Crédit photo AURORE DOHY

Depuis que les clowns, les caricaturistes et les comédiens sont entrés dans les entreprises à la demande des services de communication interne, on rit beaucoup dans les séminaires et autres conventions annuelles. Dans les couloirs et devant la machine à café, c’est moins sûr…

L’anecdote avait été racontée avec simplicité. Alors en visite dans une usine de 600 salariés aux Etats-Unis, le spécialiste de l’audit social, Hubert Landier, s’était enquis de la fréquence à laquelle le directeur général du groupe se rendait sur le site : « Il vient une fois par semaine, lui avait-on répondu.
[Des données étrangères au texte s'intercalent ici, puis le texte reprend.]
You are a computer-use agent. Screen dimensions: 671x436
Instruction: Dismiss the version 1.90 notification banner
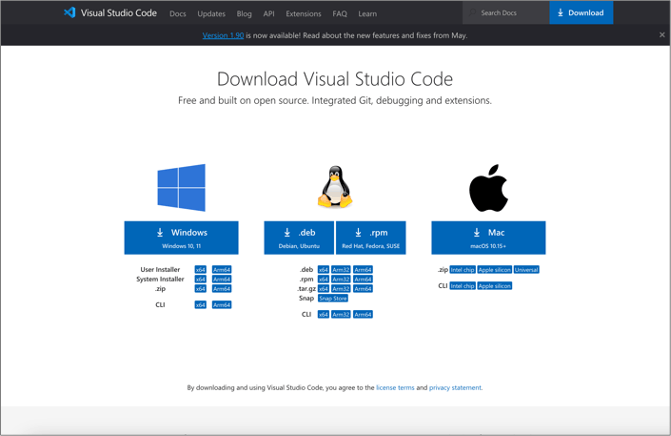pos(661,35)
D’ailleurs, vendredi dernier, il a fini dans la piscine ! » Au pays de l’opening joke – l’incontournable blague introductive visant à mettre un auditoire dans sa poche –, les salariés s’amuseraient-ils plus qu’ailleurs ? « Ce qui est sûr, c’est que les relations professionnelles dans les entreprises américaines ne sont pas empreintes du formalisme qui caractérise tant les Français au travail », souligne Hubert Landier. Exemple type : la compagnie aérienne américaine South­west, qui doit certainement à la fantaisie de son fondateur d’avoir progressivement grignoté des parts de marché à des concurrentes plus établies. Elle n’a ainsi jamais hésité à faire de l’humour une image de marque… aussi bien qu’un critère déterminant de recrutement (lire p. 26).

Des entraves au rire

« Il ne faut pas noircir le tableau, précise Hubert Landier. Il y a des firmes françaises dans lesquelles une dimension festive et ludique est encore très présente. Ce qui ne nous empêche pas de constater, globalement, que la hausse du niveau d’exigence due à la financiarisation des entreprises ainsi que le climat général d’incertitude dans lequel baignent les salariés limitent sérieusement leur envie de rire. »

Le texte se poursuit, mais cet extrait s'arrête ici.